Portland Institute for Contemporary Art's (PICA) Time-Based Art Festival (TBA) is an exhausting 11-day whirlwind of international performing arts. Starting this Thursday and continuing through next Sunday, September 17, venues across the city—both established and makeshift—will be saturated with post-cabaret vaudevillians, experimental dancers, impassioned monologists, and otherwise unclassifiable performers. For many people, it's 11 die-hard days of artistic consumption and sleep deprivation, but most people pick and choose a few key performances to take in. To that end, PICA's shaken a few things up this year to give you (and your wallet) a few more options. They've loaded up on free events; they've added a visual-art component to the festival; and for the first time, they're selling "Works-only" passes that get you into the wildly popular late-night mayhem of the Works performance parties.

HEADLINER-BASED ART FESTIVAL

These onstage performances are the backbone of TBA—the main courses, if you will. Every year, the festival boasts at least one really impressive marquee name, and this year it's none other than the incomparable Laurie Anderson (PCPA Newmark Theatre, 1111 SW Broadway, Sept 8-9, 7 pm, $20-50). Newly inspired by space-age research and a residency at NASA, Anderson's fusion of wondrous electronic music, video projection, and biting cultural commentary will thrill the techno-artsy geek buried deep within you.

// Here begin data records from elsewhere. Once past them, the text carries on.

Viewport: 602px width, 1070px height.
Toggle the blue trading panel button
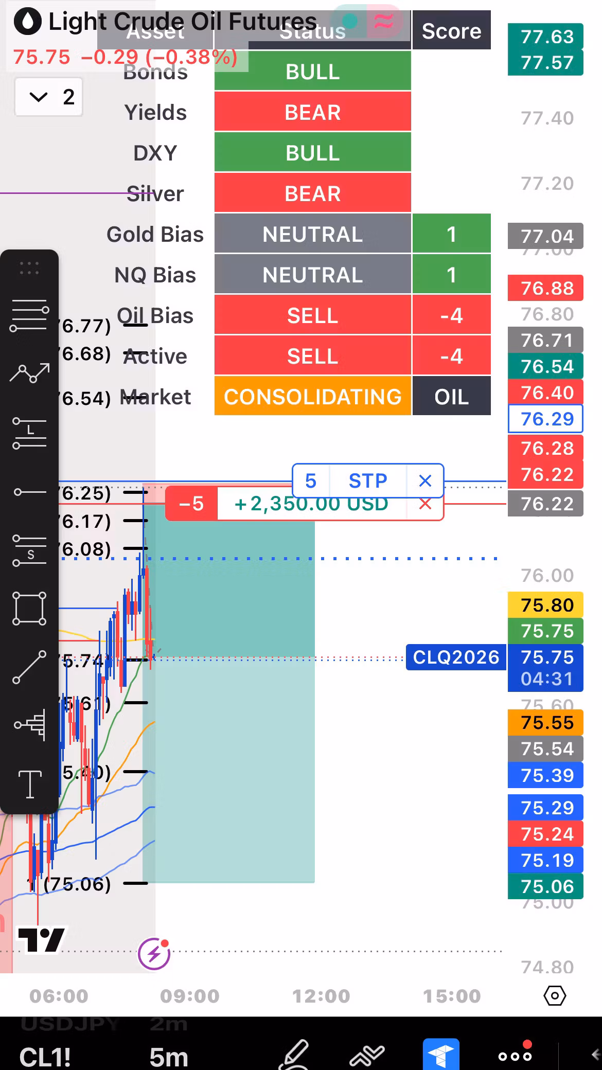point(441,1055)
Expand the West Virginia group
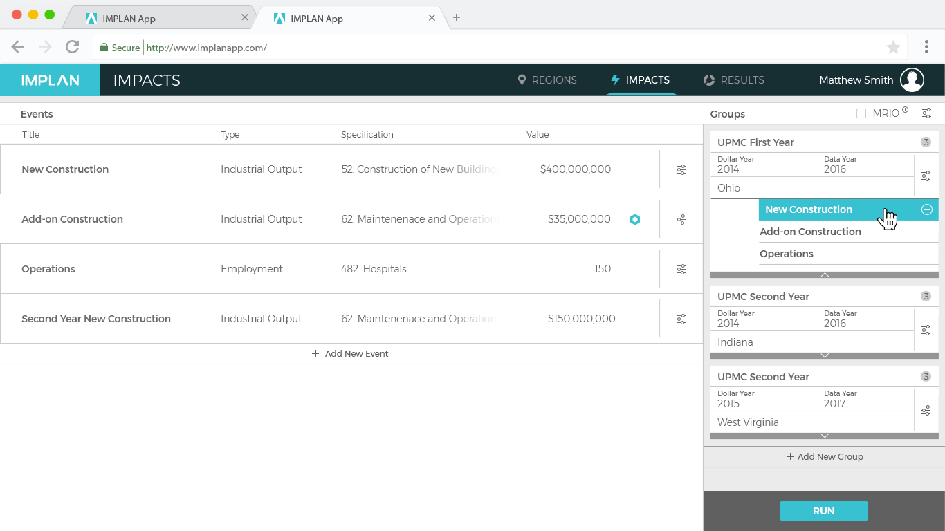The image size is (945, 531). (825, 436)
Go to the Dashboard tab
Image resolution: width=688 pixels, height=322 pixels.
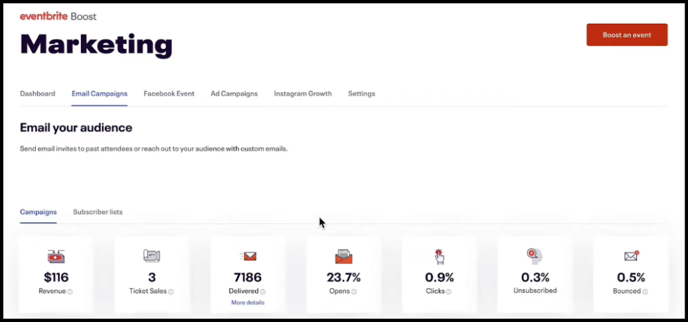click(37, 94)
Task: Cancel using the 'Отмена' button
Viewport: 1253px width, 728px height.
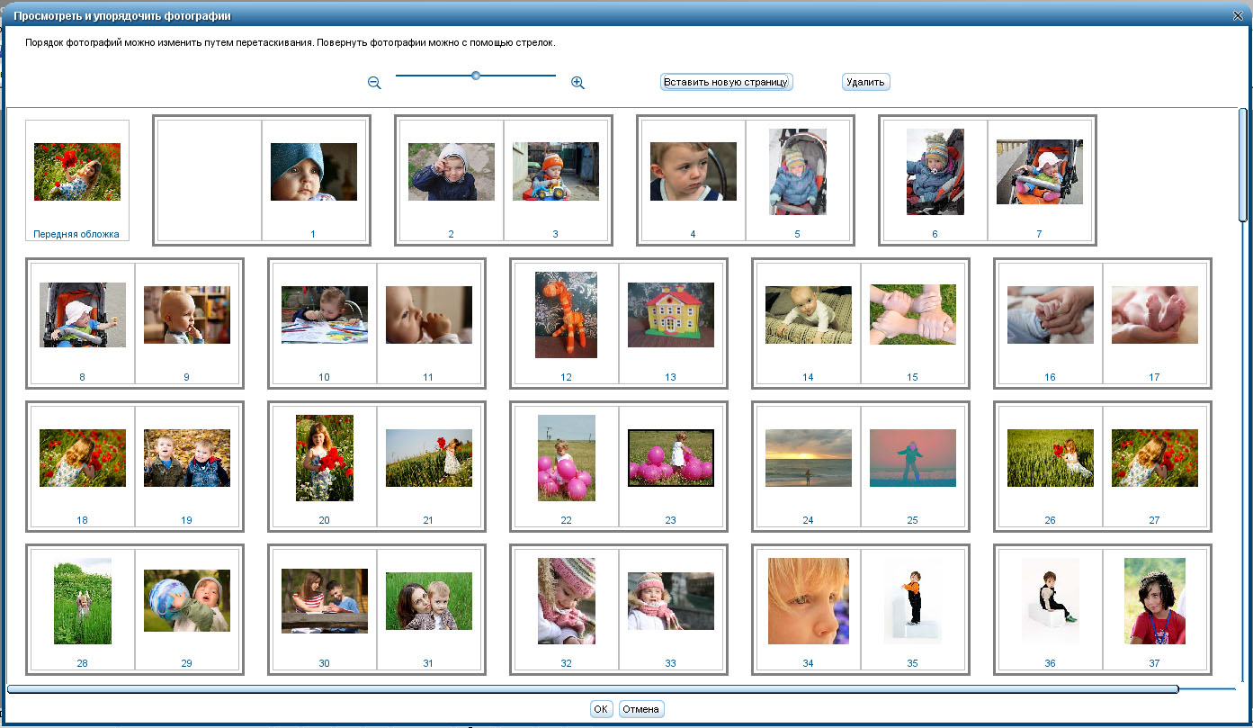Action: point(641,709)
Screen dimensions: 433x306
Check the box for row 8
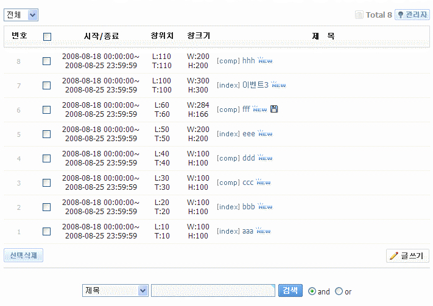(47, 61)
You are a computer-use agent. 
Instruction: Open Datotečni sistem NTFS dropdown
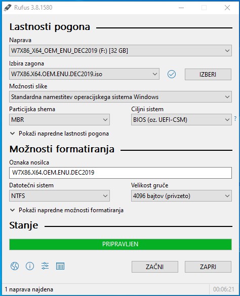[59, 196]
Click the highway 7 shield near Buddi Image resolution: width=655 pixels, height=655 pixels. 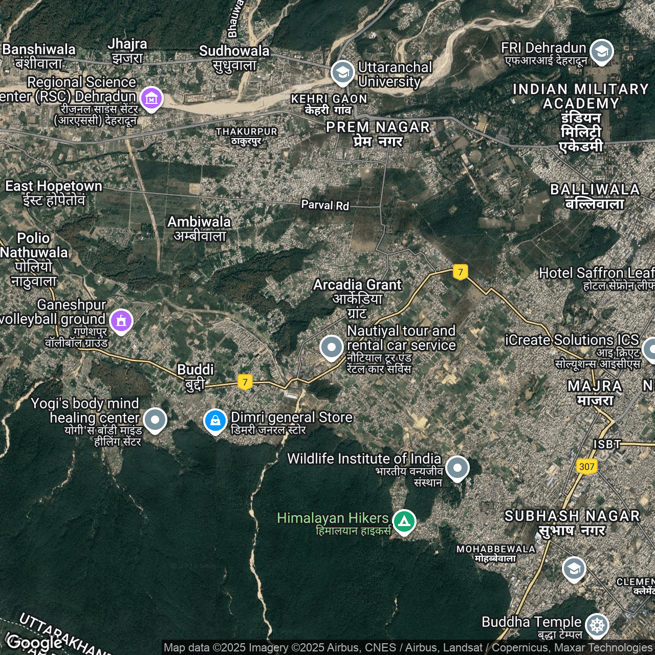coord(245,382)
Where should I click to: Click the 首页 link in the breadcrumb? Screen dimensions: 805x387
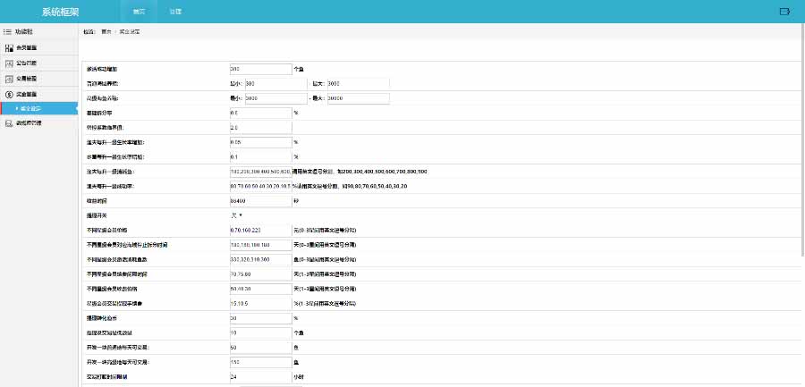click(x=106, y=31)
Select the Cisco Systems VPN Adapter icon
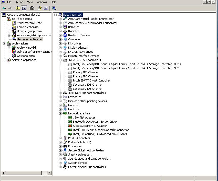Viewport: 218px width, 181px height. click(x=70, y=126)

New York-based Kiki and Herb (PCPA Newmark Theatre, 1111 SW Broadway, Sept 11, 8 pm, $20-25) fall into the must-see-before-you-die category. "Kiki," AKA Justin Bond, is a 70-year-old lounge singer whose cabaret recital is peppered with anecdotes about a lifetime in the biz. She's accompanied on piano by her trusty sidekick Herb, who skillfully traverses a musical landscape containing songs from musicians as varied as Spiritualized, Britney Spears, and Annie Lennox.

Cutting-edge choreography is always a vital part of TBA, and this year's no different. The Seattle-based Crispin Spaeth Dance Group has a compelling hook for their dance installation, Dark Room: The show is performed in a pitch-black space, and the audience is equipped with night-vision apparatus that allows them to view the performers' bodies (PCPA Brunish Hall, 1111 SW Broadway, Sept 15 at 6, 7, & 8 pm, Sept 16-17 at 3, 4, & 5 pm, $10-15).

Deborah Hay creates solo dances that encourage wildly eccentric, frequently hilarious interpretation. Everyone wants a crack at them, and not one but two of Hay's pieces will be mounted at this year's TBA. Room will be tackled by Portlanders Tahni Holt and Linda Austin (PCPA Brunish Hall, 1111 SW Broadway, Sept 10 at 4 pm, Sept 11-13 at 6 pm, $15-20), while Mountain is a Northwest-inspired trio of solo pieces developed by Hay in cahoots with local choreographers Gaelen Hanson, Peggy Piacenza, and Amelia Reeber (PSU Lincoln Hall, Sept 15-17, 6 pm, $20-25).

Using the migratory patterns of animals like gray whales and ospreys as inspiration, New York choreographer Jennifer Monson's new work, Flight of Mind, creates a performative ode to nature that features an actual wetland onstage (Disjecta, 230 E Burnside, Sept 14-17, 6 pm, $15-20). Yeesh. And dancers wonder why it's so hard to get butts in the seats?

A trip to Eritrea inspired choreographer Bebe Miller's Landing/Place—a multimedia and dance blitz exploring cultural dislocation. (PCPA Newmark Theatre, 1111 SW Broadway, Sept 16-17, 9 pm, $20-25).

TBA's also home, of course, to avant-garde theater, as the following acts attest to. Led by director prodigy Pavol Liska, the Nature Theater of Oklahoma has created quite a stir in New York for their impeccably designed, coolly modern, imminently cruel and sarcastic interpretations of classical texts. This performance, titled Poetics: A Ballet Brut (PSU Lincoln Hall, 1620 SW Park, Sept 12-13 at 6 pm, Sept 15-17 at 9 pm, $20-25), wordlessly molests such everyday actions as sleeping.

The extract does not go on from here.